• SOURCE EXTRACT
* * * * * * *

This _only applies to handguns_, and even then *no course is required*. There is no certificate required for rifles and shotguns.}

In response, dgardner cited the following text without explanation:



> This is a quote from the Attorney Generals office for the state of California
> 
> http://ag.ca.gov/firearms/pubfaqs.php
> 
> All firearms purchases and transfers, including private party transactions and sales at gun shows, must be made through a licensed dealer under the Dealer Record of Sale (DROS) process. California imposes a 10-day waiting period before a firearm can be released to a buyer or transferee. _A person must be at least 18 years of age to purchase a rifle or shotgun._ To buy a _handgun_, _a person must_ be at least 21 years of age, and either 1) _possess an HSC_ {a Handgun Safety Certificate} plus successfully complete a _safety demonstration_ with the handgun being purchased or 2) qualify for an HSC exemption.{emphais mine}


Note that the only requirement *to purchase a rifle or shotgun *is to be 18 years of age. Note that *no course is required.* *To purchase a hand gun*, you must pass the written 30 question written test to acquire an HSC and pass a safety demonstration with the handgun being purchased. *No course is required.* 

I hope this clears up your concerns and I hope you will tell me if, upon reading and reviewing the material I have provided, you still consider this an example of "slamming" dgardner? I also hope that you will not consider this review of the facts as best as I can provide them not to be a case of "slamming" you.

I do hope you will take the time to respond to me as I have to you.

Thanks,
Warbow.


----------



## Hutnicks (Feb 9, 2006)

CM JOAD said:


> Warbow, I haven't heard this term before. Is it Karl "Rovian"?


Indeed. However in this particular case it also serves as proof for ARCs 1st law


----------



## Warbow (Apr 18, 2006)

OT:


Hutnicks said:


> Indeed. However in this particular case it also serves as proof for ARCs 1st law


Nope! ARC's 1st law only applies to "progressive" threads. _This_ thread is most certainly not progressive 

BTW, in this case "Rovian" is only in reference to a kind of tactical and rhetorical methodology popularized, and perhaps perfected, by the person so named.


----------



## Hutnicks (Feb 9, 2006)

Warbow said:


> OT:
> 
> 
> Nope! ARC's 1st law only applies to "progressive" threads. _This_ thread is most certainly not progressive
> ...


You may wish to have a look into Mosley and his entry into British politics in the prewar era. Whats old is new and somethings never change


----------



## Warbow (Apr 18, 2006)

Hutnicks said:


> You may wish to have a look into Mosley and his entry into British politics in the prewar era. Whats old is new and somethings never change


Alright, _Moslian_ tactics...


----------



## tedzpony (May 15, 2007)

Everyone on here has actually been very civil, but anyone who is going to stick their opinion out there needs to also be willing to have it criticized. If you are not, then don't post in the first place. But there is no way to have open discussion about a very important topic (safety or anything else) if everyone is going to be offended over the simplest disagreement.

Disagreement is not bashing, it's not slamming, it's not unsportsmanlike, mean, rude or anything else. Hey, I don't like being told I'm wrong, either, but sometimes it happens, and sometimes it's true.

All of western society, back to the Greeks, is based on the principle of reasoned debate, and sometimes even heated debate. That's how things get done and how problems get solved - by reasoned debate about important issues without the bias of personal feelings.

* * * * * * *

• EXCERPTED DATA
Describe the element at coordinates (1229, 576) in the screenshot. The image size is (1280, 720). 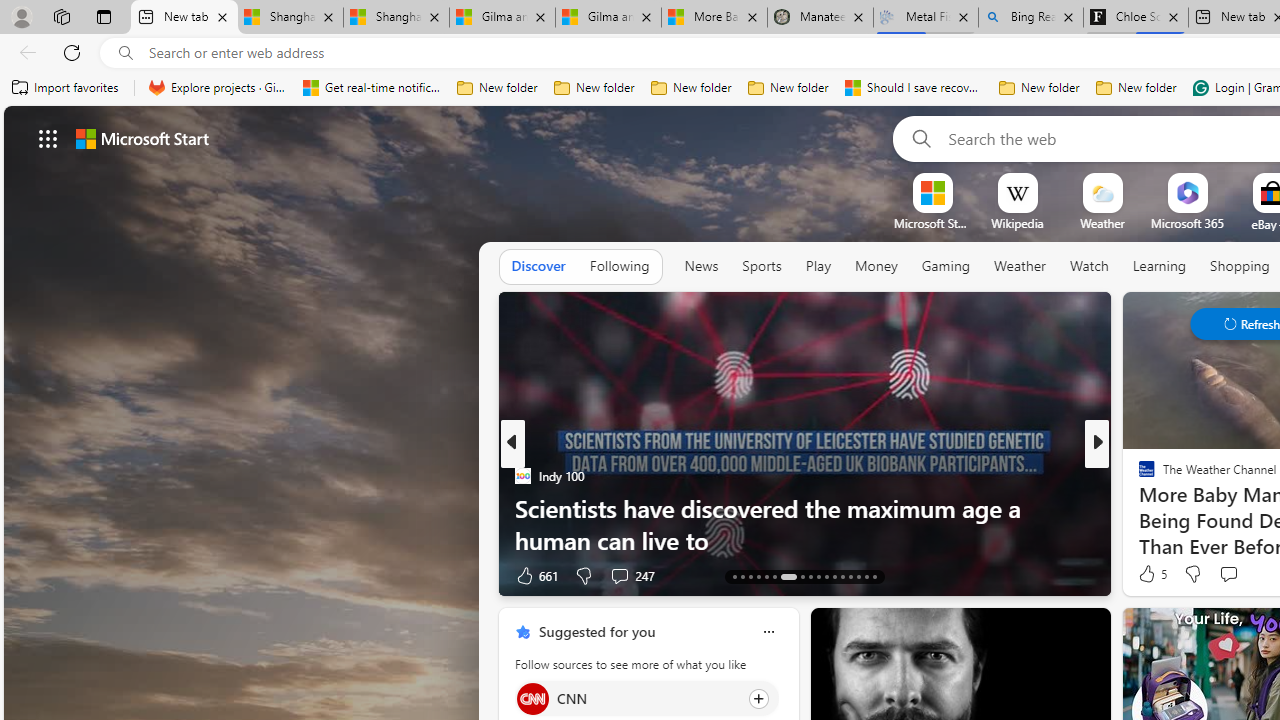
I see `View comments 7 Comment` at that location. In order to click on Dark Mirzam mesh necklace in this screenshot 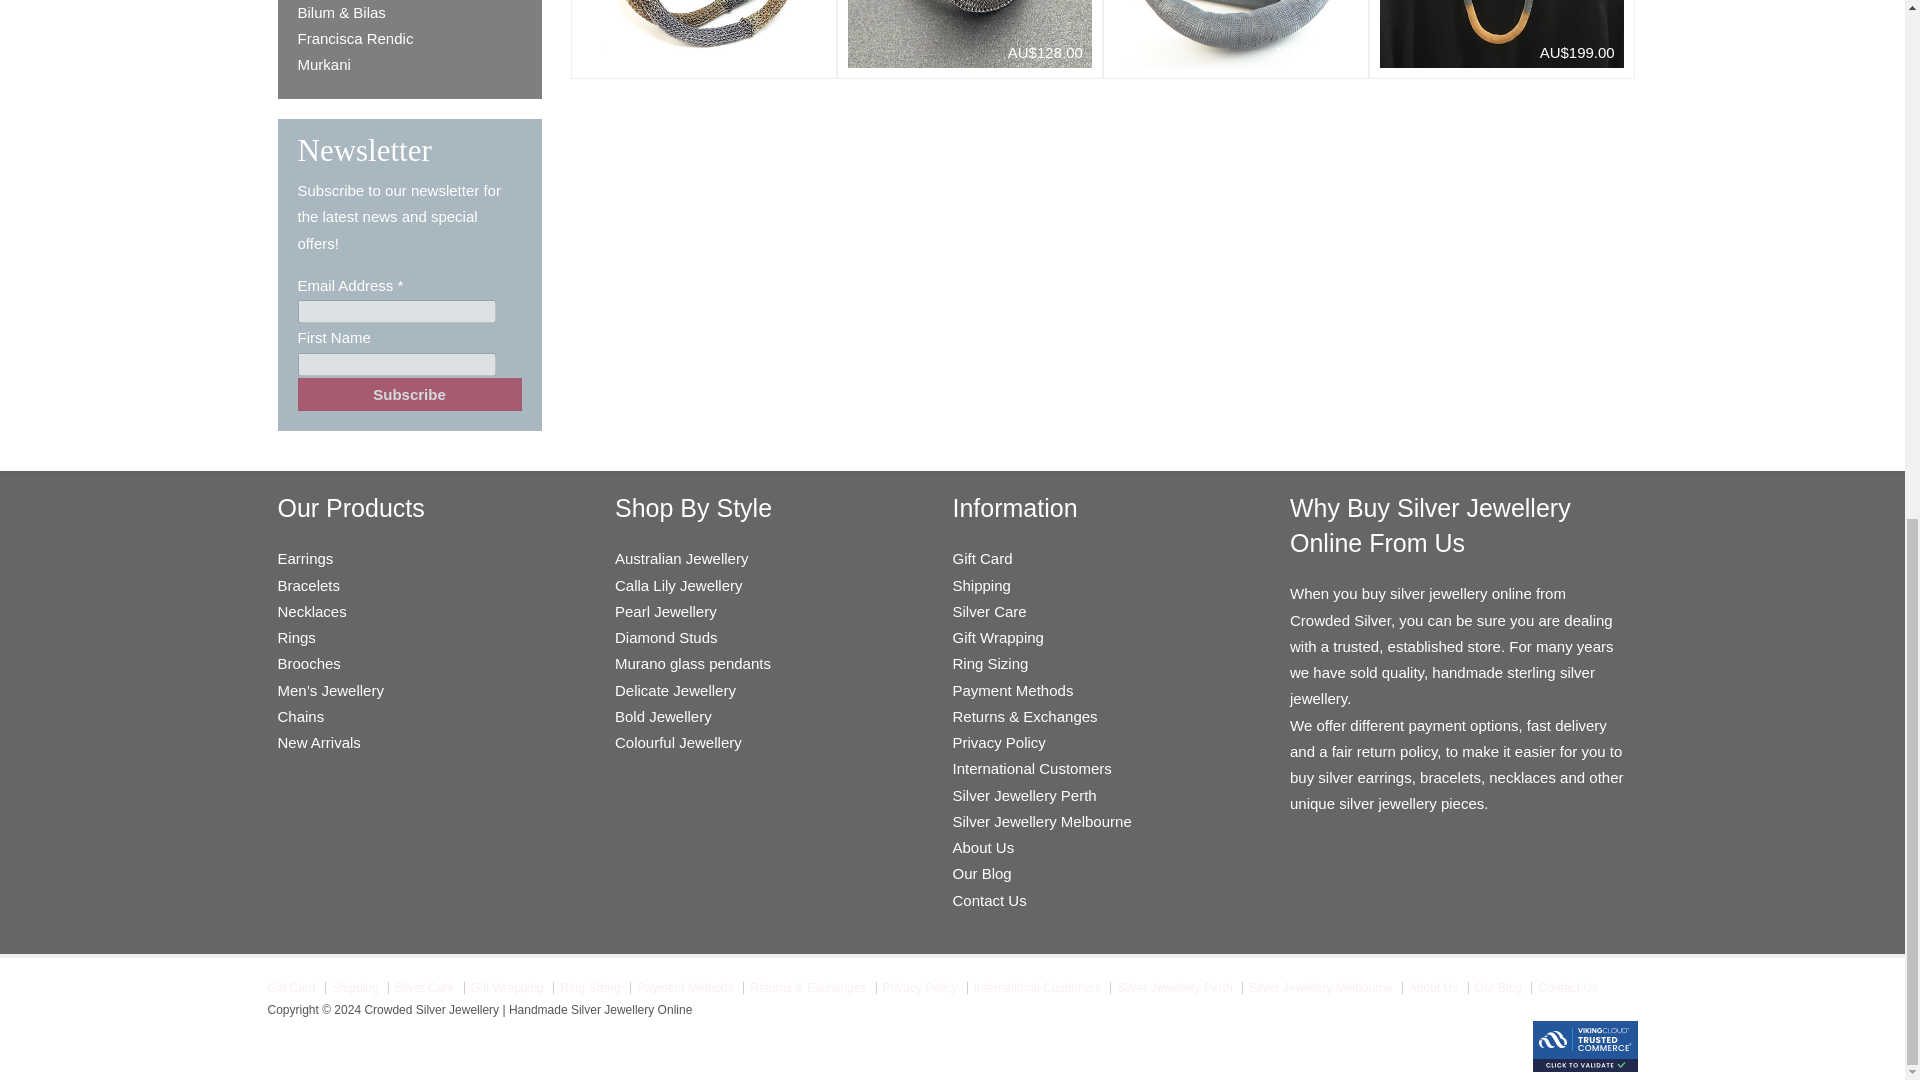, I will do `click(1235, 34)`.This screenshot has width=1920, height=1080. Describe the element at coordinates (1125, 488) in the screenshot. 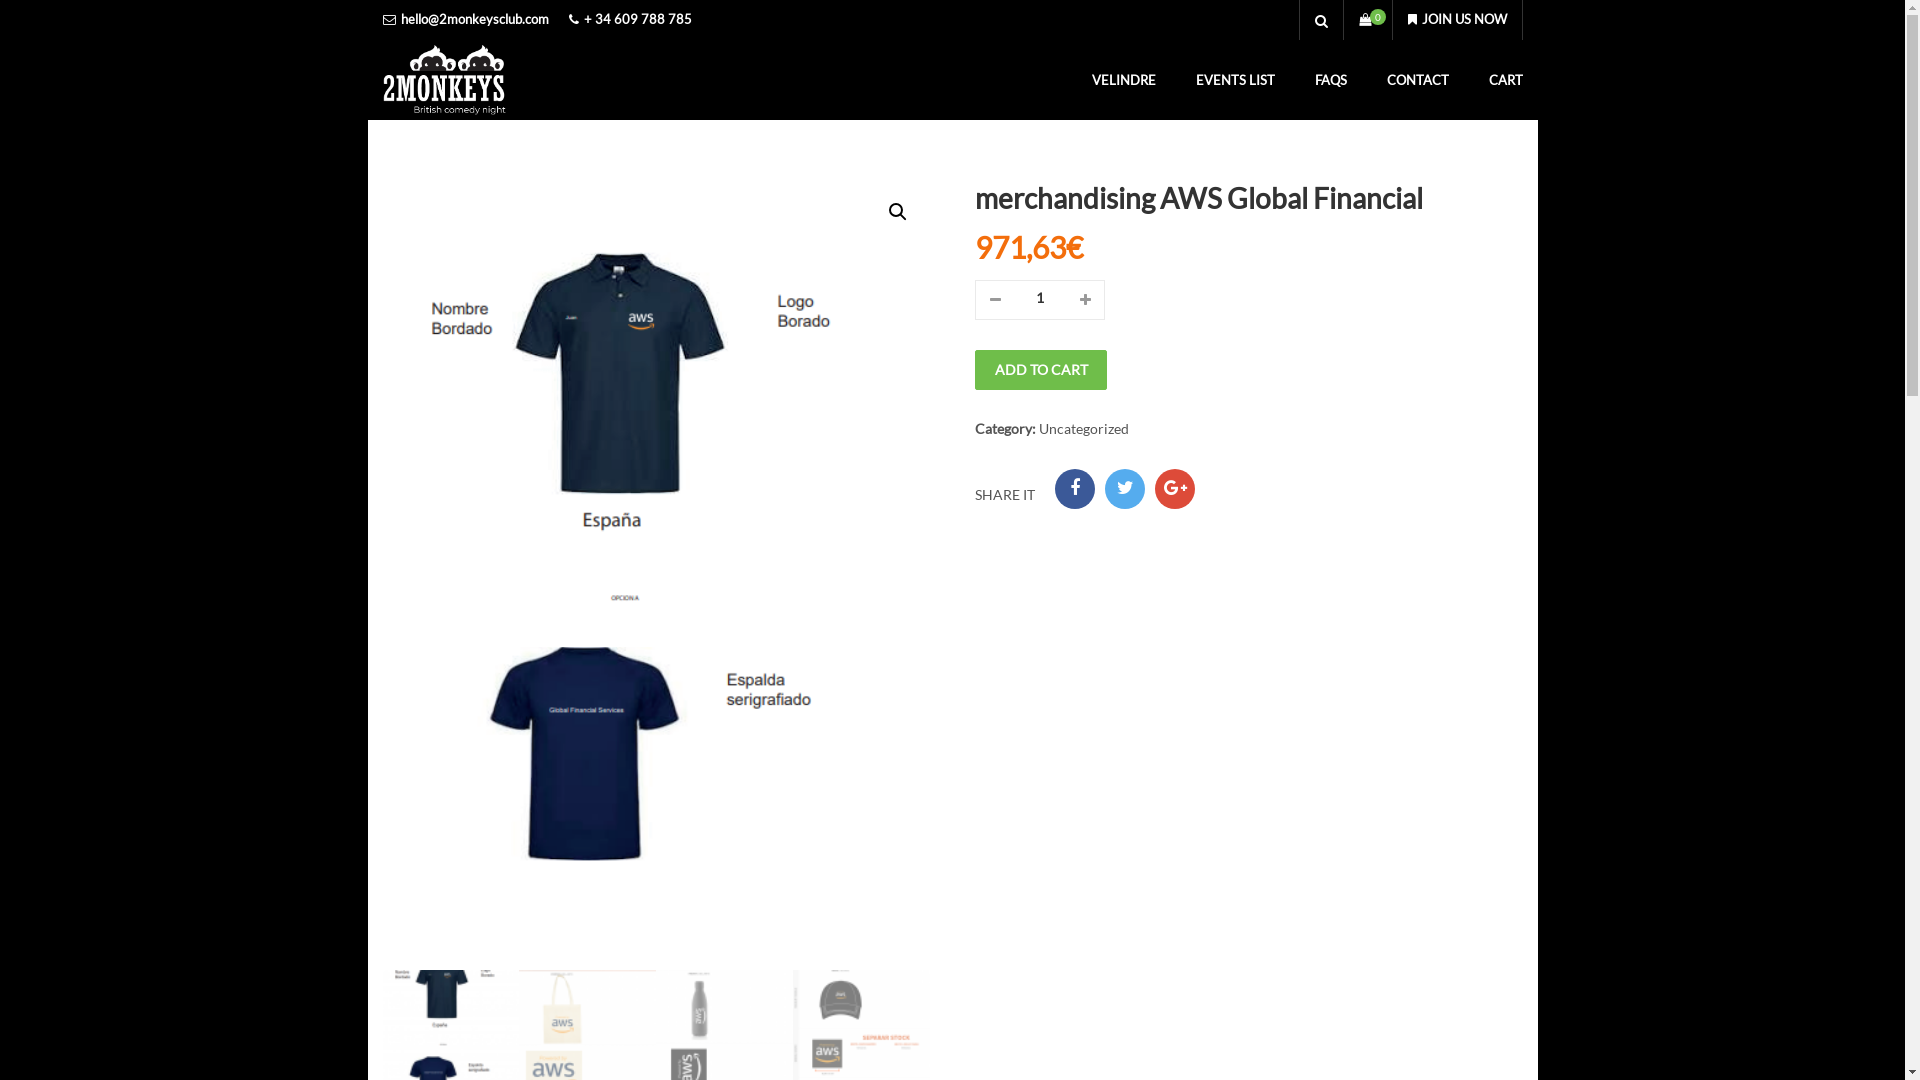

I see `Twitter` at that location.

* * * * * * *

• TO DO
[1] According to the forum thread, how many days must pass in California before a firearm can be released to a buyer?
[2] Rewrite the forum thread passage that begins at the words "Disagreement is not" and ends after "sometimes it's true.", replacing "slamming" with "attacking".

• ANSWERS IN ORDER
[1] 10 days

[2]
Disagreement is not bashing, it's not attacking, it's not unsportsmanlike, mean, rude or anything else. Hey, I don't like being told I'm wrong, either, but sometimes it happens, and sometimes it's true.